The family enterprise holds leases to mine some of the wild oyster reefs in Galveston Bay, including those of the well-known Hillman family who they bought out in 2016. Lisa Halili manages the administrative side of Prestige. The couple’s son, Raz, also works as an oysterman for the family business.
At her desk on the second floor of a flat-roofed warehouse, she showcases a three-ringed notebook stuffed with letters to environmental groups, state agencies and government officials.
Behind the desk in the homey office is a bulletin board packed with notes, orders and cards and a piece of crayon art of smiling stick figures by a grandchild. Stationed at her feet is Mia, the much-loved, brindle-colored rescue cat.
‘We’ve always hung in there’
Halili would rather spend her time away from work digging in her garden or going out on a boat, but she feels a strong drive to advocate for her business and for the people of San Leon, she said.
“We’ve come through floods, droughts, hurricanes, battles over reef rights, but we’ve always hung in there,” she said.
Further degradation of the water quality doesn’t seem to be the right way to get back on track, she said.
“Does anybody remember the movie ‘Erin Brockovich’?” she said. “Our part of San Leon is 100 percent on well water. It’s possible that the chromium, arsenic and mercury could end up in our drinking water.”
An amended permit would help one powerful company improve its profits but would cost the fishing industry and pose a risk to human health, she said.
Oysters are more than food, she said. They help to clean up the bay.
“Did you know that each adult oyster is able to filter and clean up to 50 gallons of water a day, removing dirt and nitrogen and algae?” she said. “But there are some things that even an oyster can’t clean.”
Galveston Bay has a history of industrial pollution reaching back to the 1920s.
The estuary was once the most productive in the nation, and while it still accounts for 40 percent of the state’s annual fishing harvest, it’s not as robust as it once was.
The bay still supplies adequate catches of shrimp, fish and oysters, even though the reefs are greatly diminished for a score of reasons.
“Industrial discharges have been occurring since the beginning of the petroleum/petrochemical industries,” Scott Jones of the Galveston Bay Foundation, said. “Environmental laws implemented in the late 1960s have helped curtail dumping of waste in the bay. Dominant issues are the legacy pollutants like PCBs and dioxins that are now outlawed but take decades to degrade.”
About 8 million pounds of toxic chemicals are still legally discharged into the Galveston Bay-San Jacinto watershed each year, according to the Environmental Protection Agency’s 2012 Toxic Inventory.
The Houston-Galveston Bay Council already tracks levels of dioxin, a carcinogen, to make sure the levels of poison are not too high in speckled trout and blue crabs to be edible. Certain areas are off-limits for fishing because toxin levels are too high.

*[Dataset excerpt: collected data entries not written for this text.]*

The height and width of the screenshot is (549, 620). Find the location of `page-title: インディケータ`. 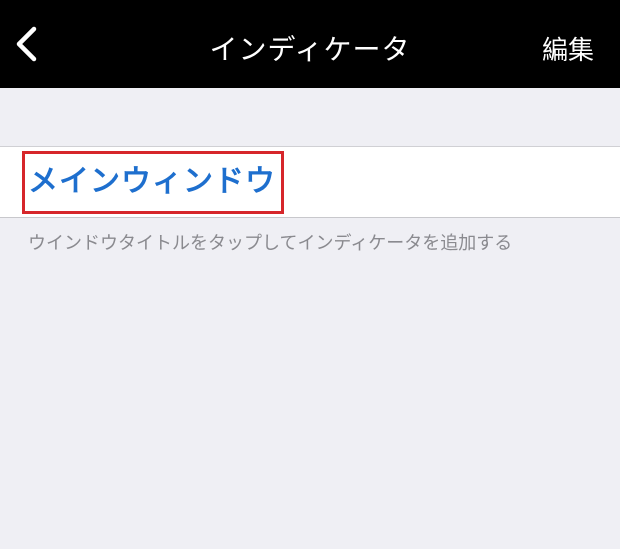

page-title: インディケータ is located at coordinates (310, 50).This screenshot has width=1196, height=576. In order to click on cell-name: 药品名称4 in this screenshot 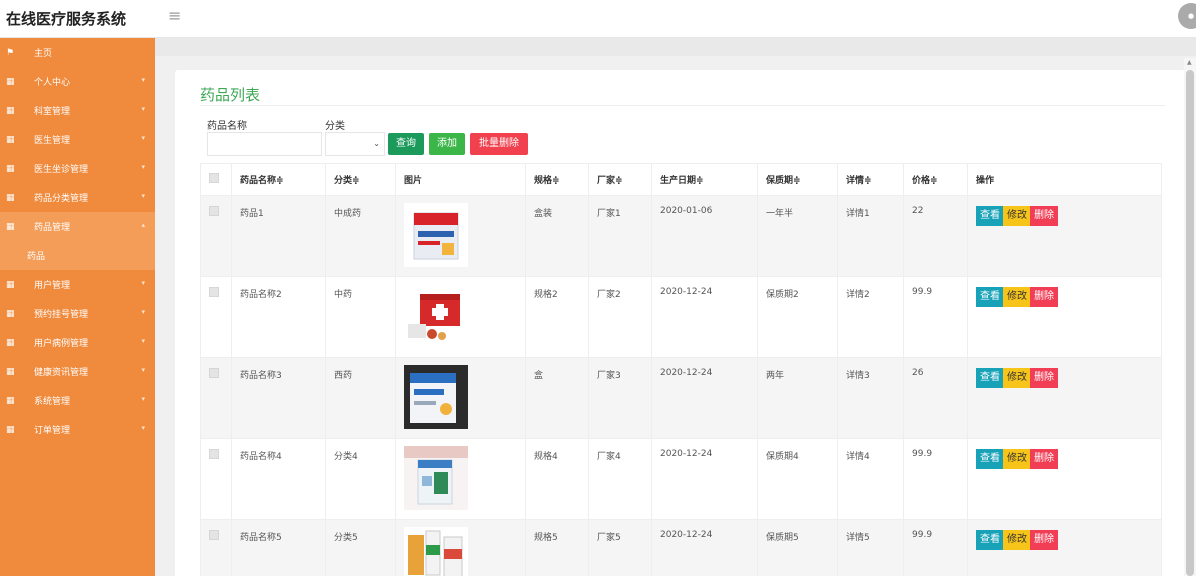, I will do `click(278, 479)`.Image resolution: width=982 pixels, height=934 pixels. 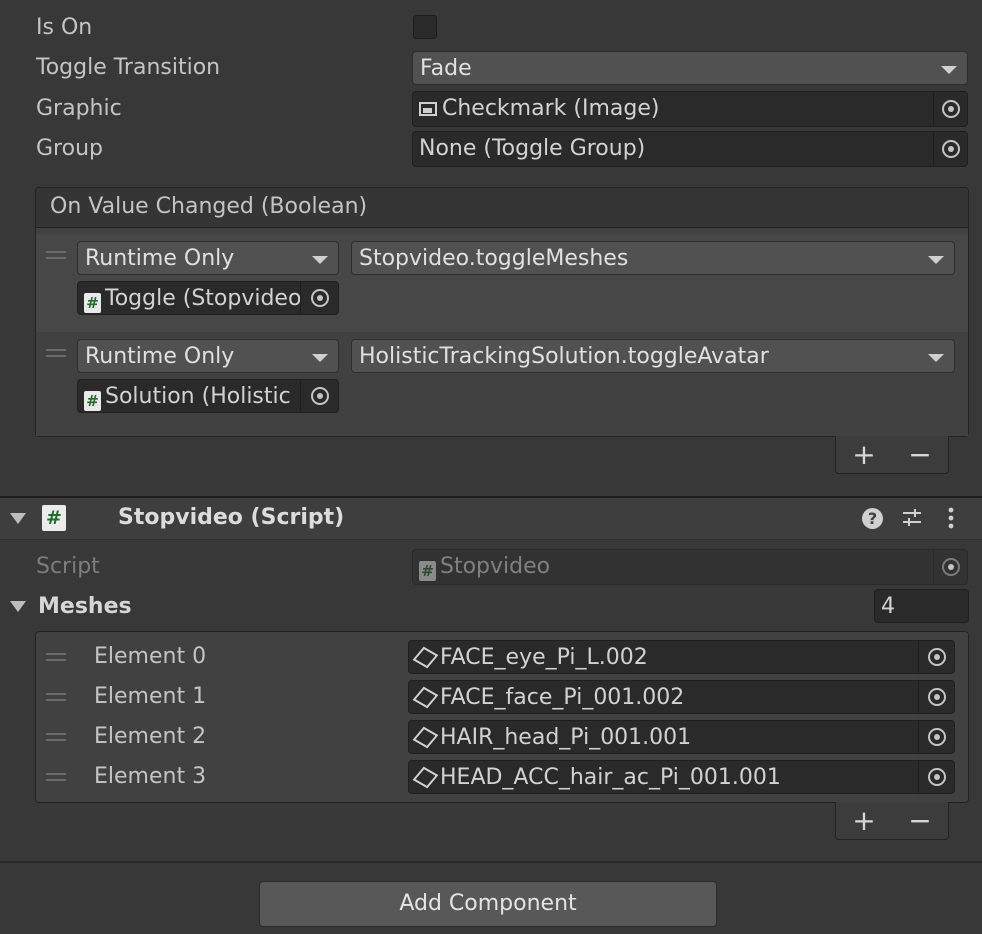 I want to click on mesh-field: HEAD_ACC_hair_ac_Pi_001.001, so click(x=682, y=777).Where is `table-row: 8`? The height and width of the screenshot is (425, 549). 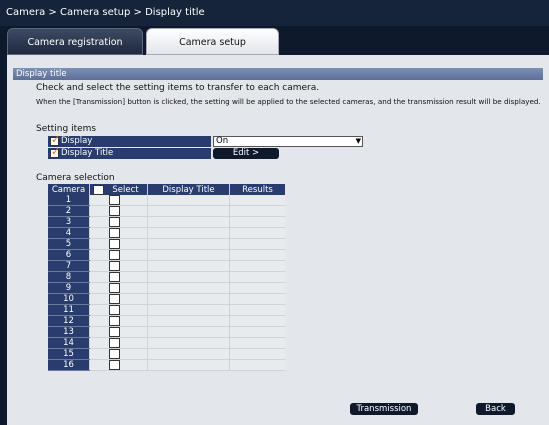 table-row: 8 is located at coordinates (166, 277).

“Right now, there are a lot of people who are good stewards of the bay and its resources that are working to clean up the estuaries,” Brad Boney, executive director of the Texas Outdoor Coastal Council, said.

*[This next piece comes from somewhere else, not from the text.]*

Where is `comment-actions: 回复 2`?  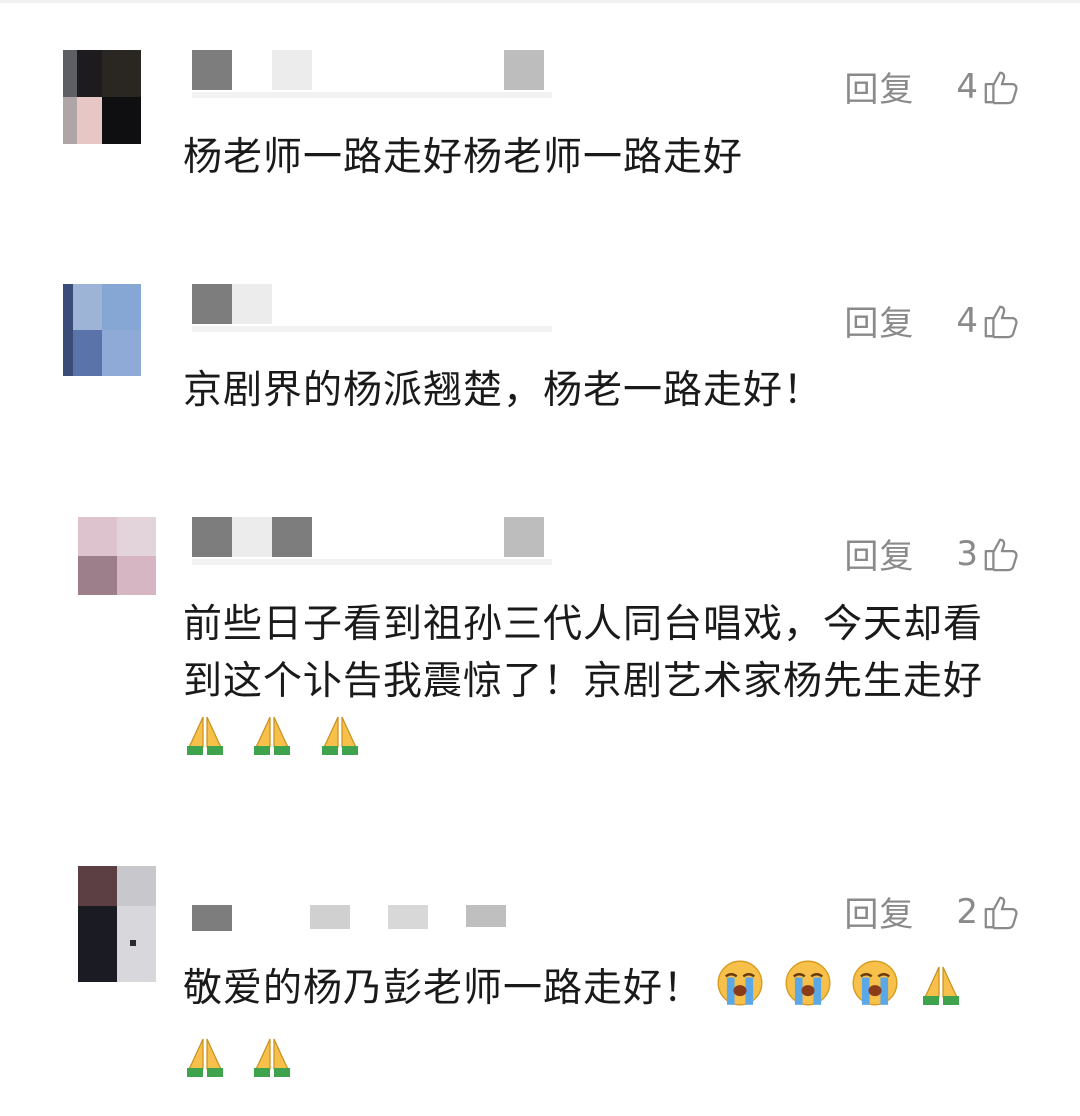 comment-actions: 回复 2 is located at coordinates (932, 912).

There’s big money in hazardous waste disposal because it’s a byproduct of necessary industries, Boney said. He believes there are appropriate and safe ways to dispose of the wastes but they are more costly than simply dumping into the bay, he said.

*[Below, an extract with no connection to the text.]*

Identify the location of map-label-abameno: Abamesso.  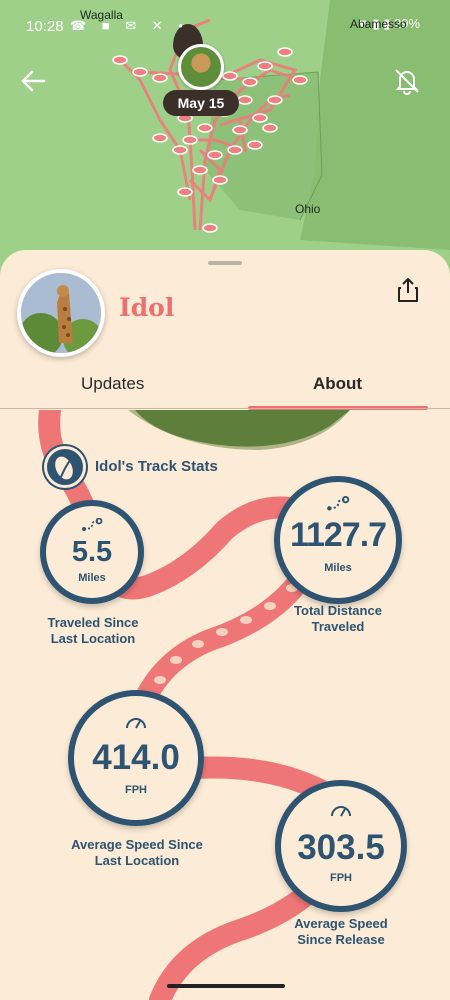
(378, 24).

“Someone is trying to find the least expensive way, not the least damaging way, to dispose of industrial toxins,” Boney said.
Boney has asked the Texas Parks and Wildlife Department to conduct a base level study of the marine life in this area to assess the threat.
‘Cleaner than we found it’
The Houston Audubon Society and the Sierra Club also have written letters in support of the marine study to Texas Parks and Wildlife Department.
“It’s our duty to leave the bay cleaner than we found it,” Boney said.
Because of Halili’s formal protest, a hearing will be held at 10 a.m. Feb. 1-2 at the State Office of Administrative Hearings, 2020 North Loop in Houston.
It’s the next step in determining whether or not Clean Harbors’ tentative approval to dump additional wastes will be finalized.